-- Activity --
Take the line that contains "Screen dimensions: 1200x1008" and each line after it to the end of the data below, and set them down exactly, omitting pictures.

-- Supplied records --
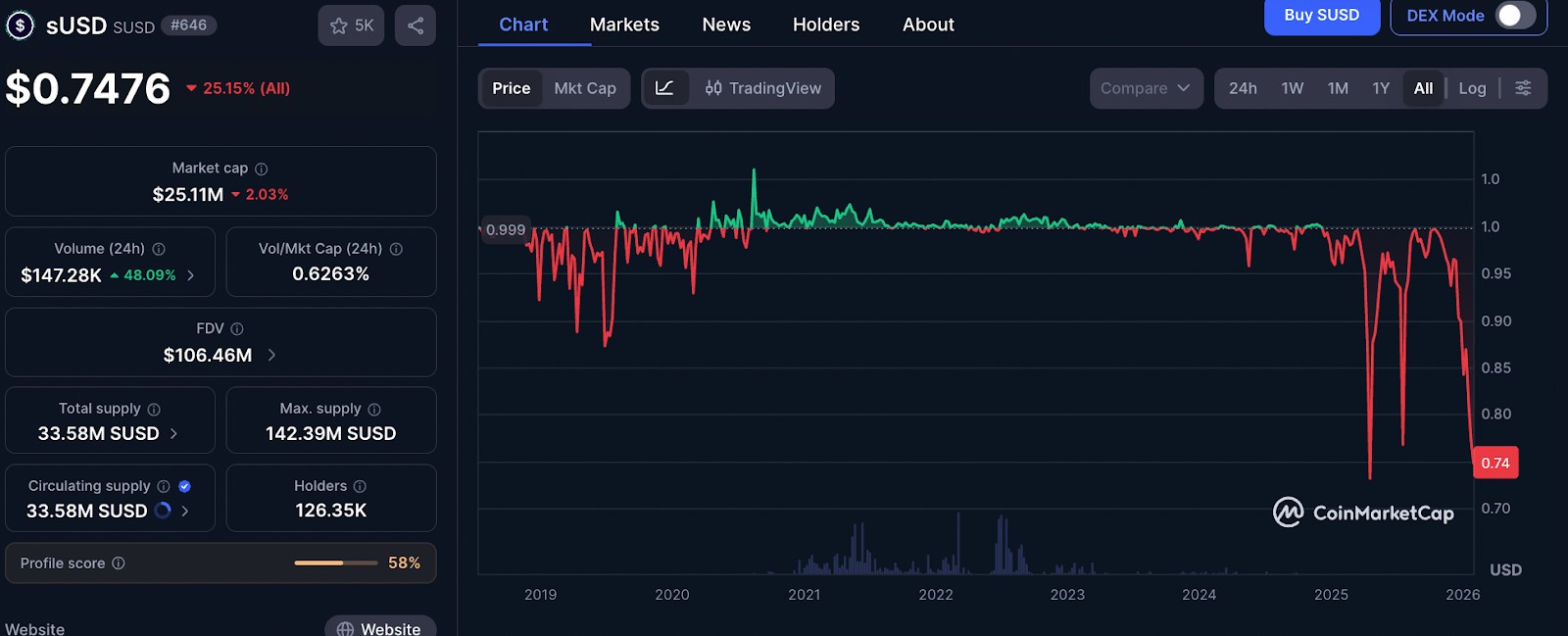Open chart settings sliders icon
Viewport: 1568px width, 636px height.
[1523, 88]
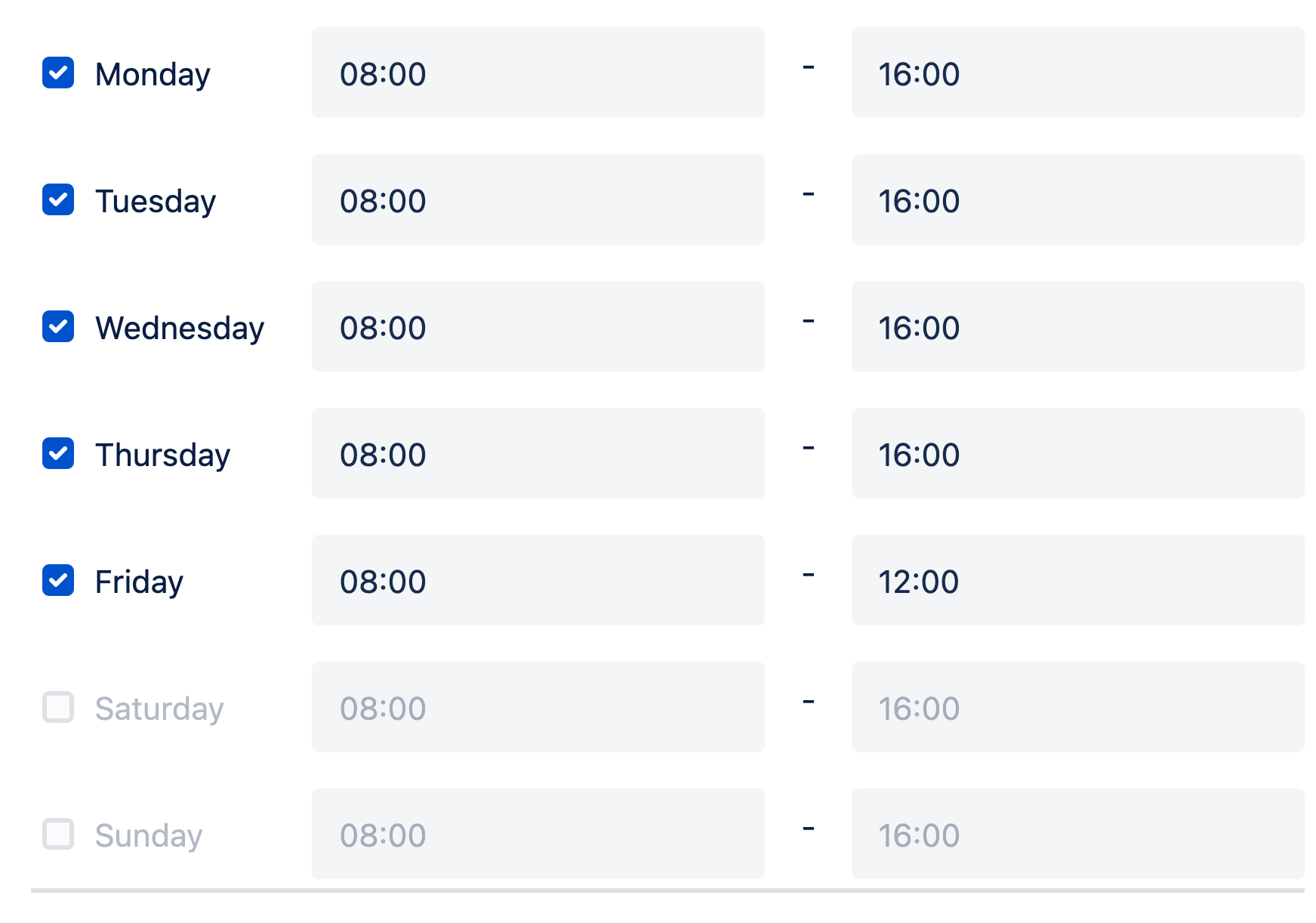Uncheck the Friday checkbox
Viewport: 1316px width, 923px height.
tap(58, 581)
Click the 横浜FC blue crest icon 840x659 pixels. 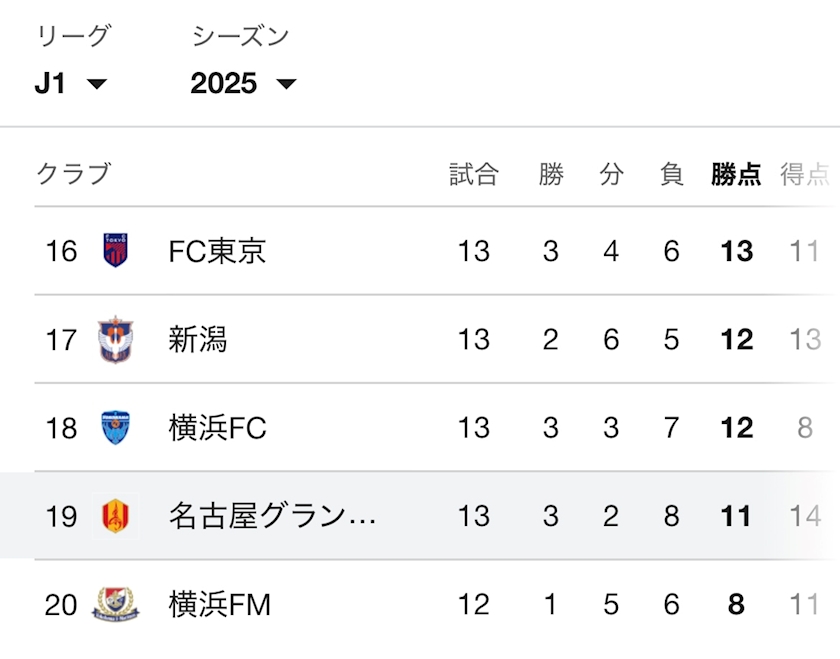point(115,428)
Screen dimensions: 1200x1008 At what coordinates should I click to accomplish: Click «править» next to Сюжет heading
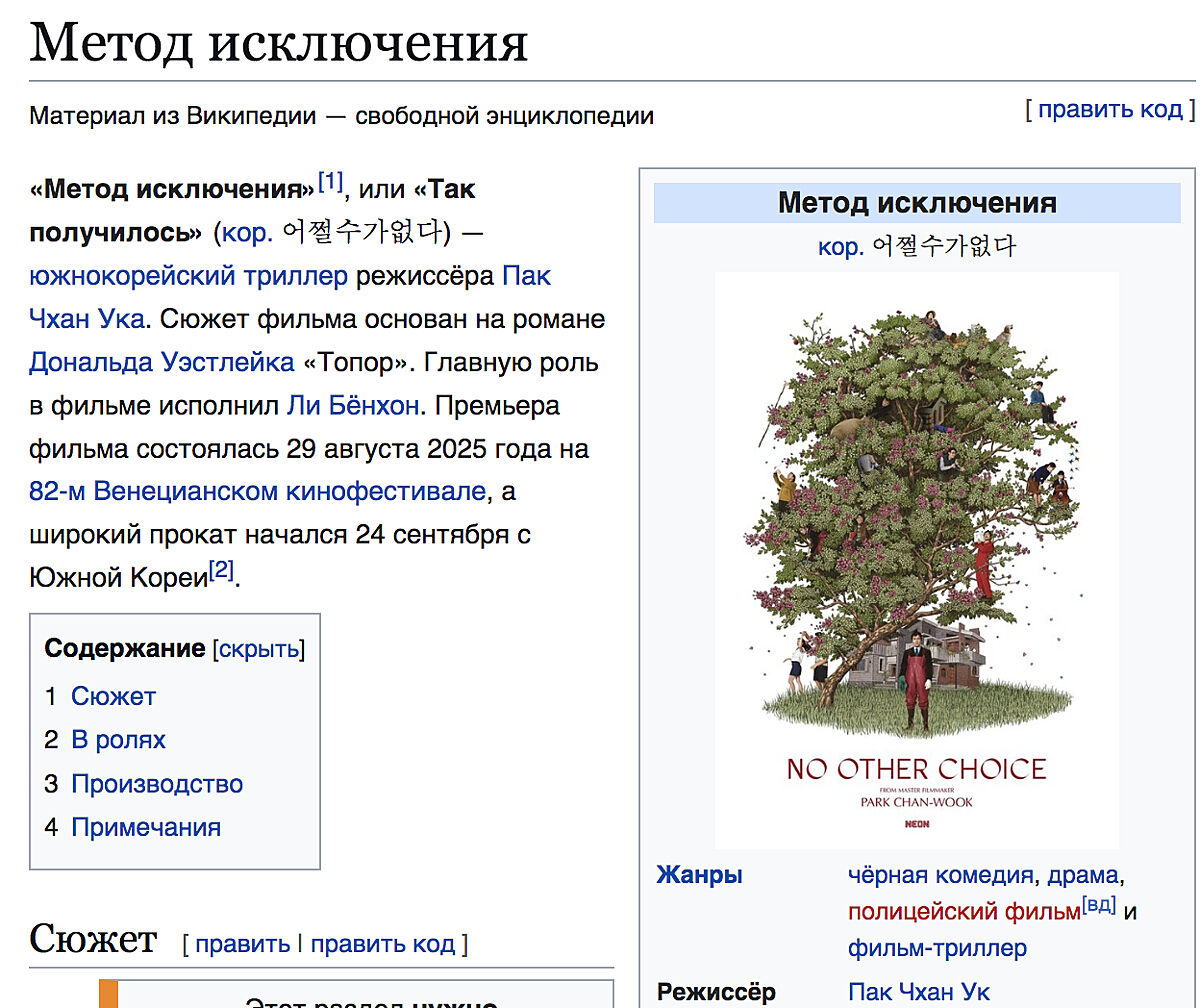[242, 944]
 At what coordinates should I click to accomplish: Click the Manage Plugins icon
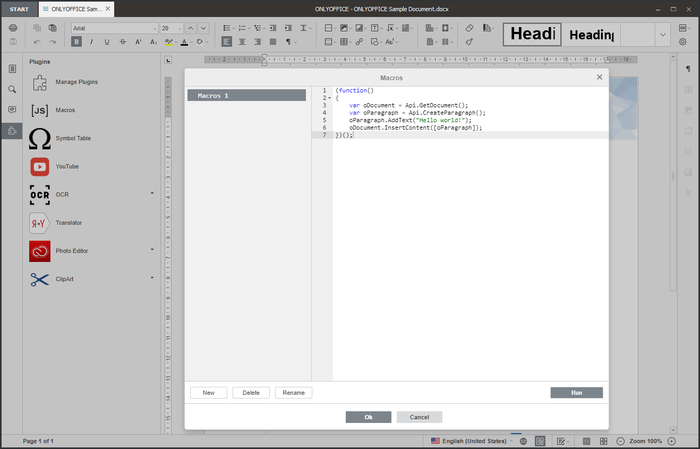pos(40,82)
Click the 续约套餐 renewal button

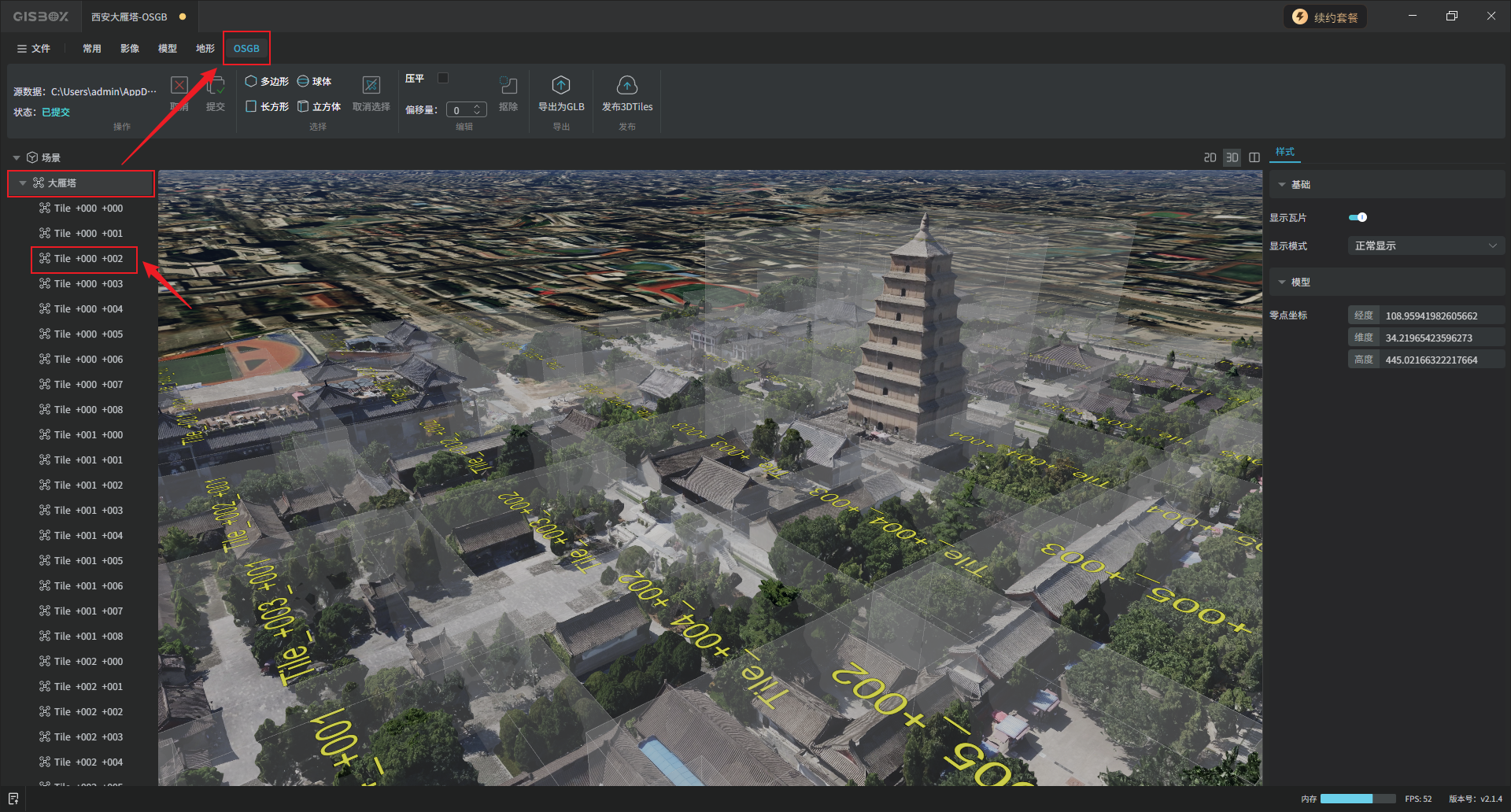[x=1325, y=17]
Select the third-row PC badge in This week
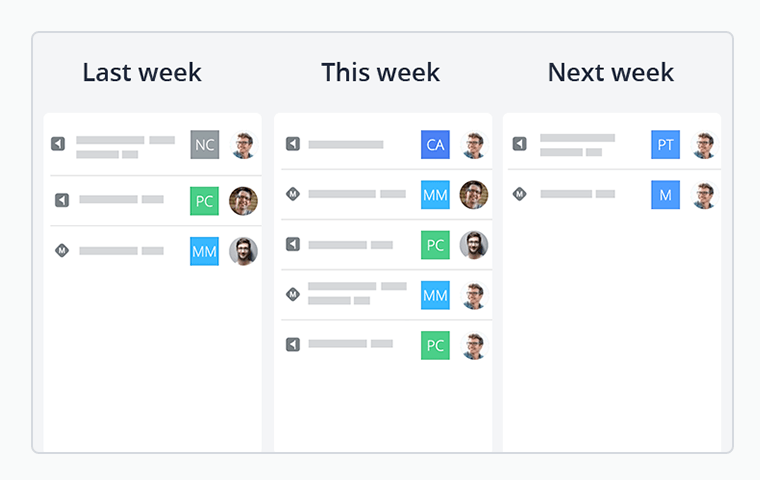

-- Solution for this exercise --
Screen dimensions: 1200x1008 At what coordinates should I click to accomplish: Click «править» next to Сюжет heading
[242, 944]
 At what coordinates should I click to accomplish: Click the Manage Plugins icon
pos(40,82)
Click the 续约套餐 renewal button

[x=1325, y=17]
Select the third-row PC badge in This week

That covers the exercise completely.